- **The problem**: Exact copy, no pictures: take the lines of the listing below from the first through the one containing "Privacy (17, 2571)".

- **Given records**:
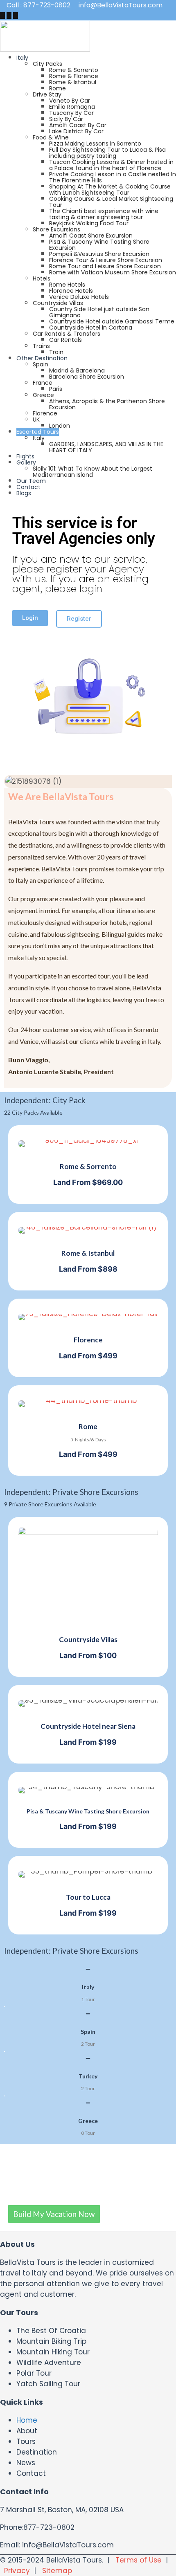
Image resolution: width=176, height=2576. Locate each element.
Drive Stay (47, 94)
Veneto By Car (69, 100)
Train (56, 352)
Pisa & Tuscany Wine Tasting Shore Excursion (99, 245)
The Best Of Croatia (51, 2331)
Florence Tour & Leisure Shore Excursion (105, 260)
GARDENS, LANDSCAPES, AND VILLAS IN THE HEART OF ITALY (106, 447)
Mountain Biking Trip (51, 2341)
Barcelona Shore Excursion (86, 376)
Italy (22, 58)
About (26, 2431)
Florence (45, 413)
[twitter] (9, 15)
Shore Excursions (56, 229)
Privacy (17, 2571)
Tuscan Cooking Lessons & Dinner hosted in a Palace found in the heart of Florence (111, 165)
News (25, 2463)
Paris (55, 389)
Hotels (41, 278)
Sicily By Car (66, 119)
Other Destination (42, 358)
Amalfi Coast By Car (77, 125)
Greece (43, 395)
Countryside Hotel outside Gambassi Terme (111, 321)
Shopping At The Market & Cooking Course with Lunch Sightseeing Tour (110, 189)
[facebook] (2, 15)
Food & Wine (51, 137)
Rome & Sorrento (73, 70)
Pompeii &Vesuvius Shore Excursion (99, 254)
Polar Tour (34, 2373)
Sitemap (57, 2571)
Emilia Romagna (72, 107)
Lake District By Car (76, 131)
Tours (26, 2441)
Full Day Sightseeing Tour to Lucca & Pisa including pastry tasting (107, 153)
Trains (41, 346)
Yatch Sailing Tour (48, 2384)
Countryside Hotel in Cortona (90, 327)
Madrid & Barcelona (77, 370)
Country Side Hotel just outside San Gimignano (99, 312)
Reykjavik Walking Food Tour (89, 223)
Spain (40, 364)
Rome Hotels (67, 284)
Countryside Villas (58, 303)
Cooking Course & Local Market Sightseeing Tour (111, 202)
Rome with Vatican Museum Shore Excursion (112, 272)
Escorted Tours (37, 432)
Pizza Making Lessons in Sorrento (95, 143)
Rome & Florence (73, 76)
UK (36, 419)
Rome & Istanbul (72, 82)
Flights (25, 456)
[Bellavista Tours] (45, 49)
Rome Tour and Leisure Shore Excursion (105, 266)
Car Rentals (65, 340)
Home (26, 2420)
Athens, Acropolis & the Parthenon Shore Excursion (107, 404)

- **Response area**:
Image resolution: width=176, height=2576. Locate each element.
Drive Stay (47, 94)
Veneto By Car (69, 100)
Train (56, 352)
Pisa & Tuscany Wine Tasting Shore Excursion (99, 245)
The Best Of Croatia (51, 2331)
Florence Tour & Leisure Shore Excursion (105, 260)
GARDENS, LANDSCAPES, AND VILLAS IN THE HEART OF ITALY (106, 447)
Mountain Biking Trip (51, 2341)
Barcelona Shore Excursion (86, 376)
Italy (22, 58)
About (26, 2431)
Florence (45, 413)
[twitter] (9, 15)
Shore Excursions (56, 229)
Privacy (17, 2571)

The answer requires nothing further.